Les collections muséales de Lozère : conservation préventive et curative

Depuis septembre 2000, le Conseil départemental de la Lozère a créé une conservation départementale, composée aujourd’hui de 3 personnes. En parallèle de l’inventaire patrimoine culturel du mobilier public du territoire départemental (cela concerne essentiellement les biens des communes dont les objets religieux conservés dans les édifices cultuels mais aussi le mobilier hospitalier, industriel…) et pour accompagner les communes propriétaires dans la gestion de ces objets, le Département a mis en place un programme de conservation curative et préventive (traitements insecticide du mobilier en bois non polychrome, rangement des ornements liturgiques et objets d’art, conditionnement des œuvres selon les normes de conservation préventive) a été mis en place. Le patrimoine mobilier privé peut aussi être concerné mais seulement à la demande du propriétaire.
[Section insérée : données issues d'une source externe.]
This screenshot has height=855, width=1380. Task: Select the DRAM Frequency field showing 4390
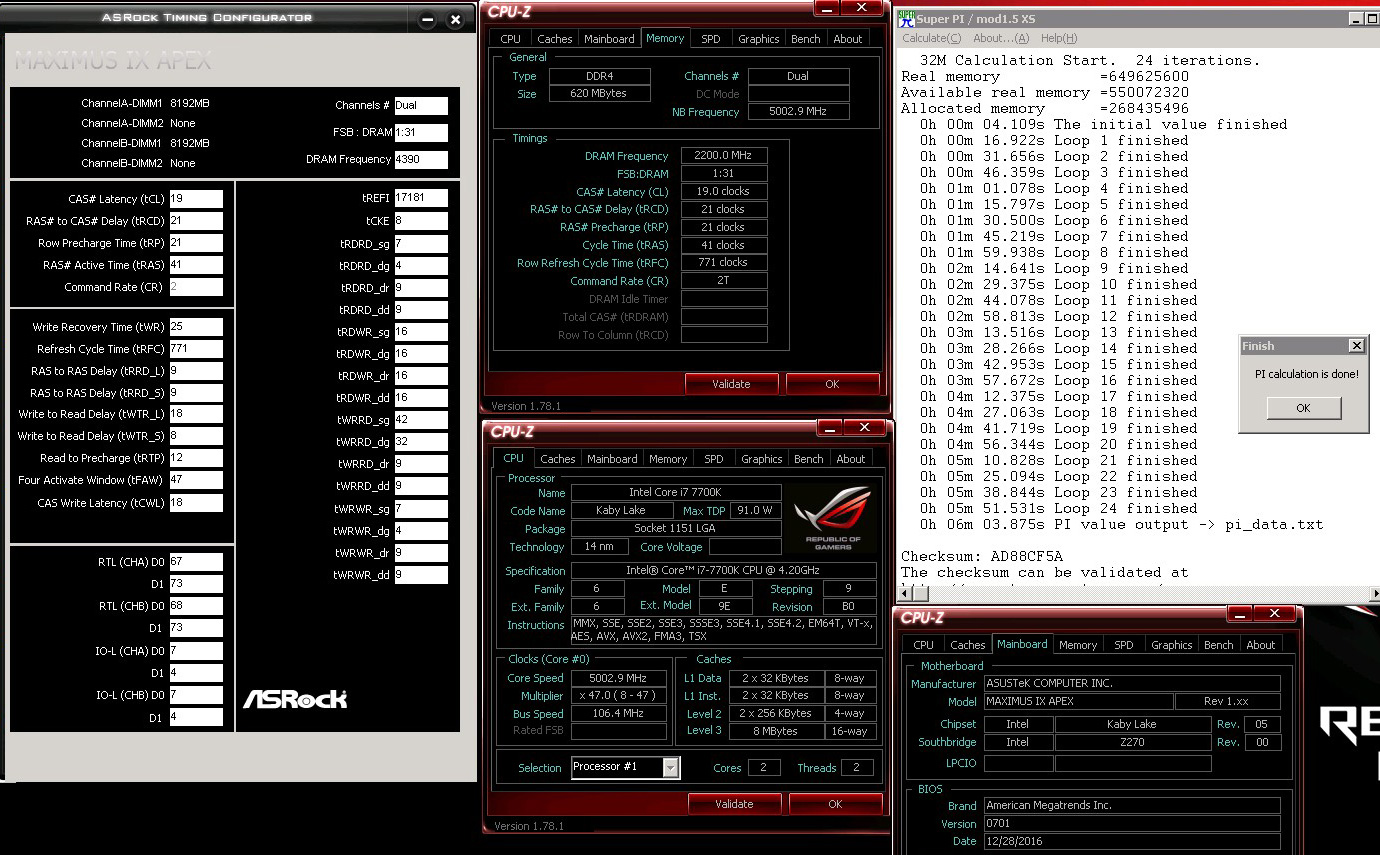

C’est la qualité du travail réalisé dans les édifices cultuels qui a motivé la mise en place d’interventions de conservation curative et préventive sur les collections muséales. Elles consistent en un travail en régie directe, c’est-à-dire assuré par un agent du Département sur les objets des collections muséales du département. Il ne se substitue pas à l’intervention de conservateurs-restaurateurs spécialisés mais consiste en un nettoyage, une conservation curative (contre les insectes, les moisissures…) et un conditionnement systématique des objets aux normes de conservation préventive.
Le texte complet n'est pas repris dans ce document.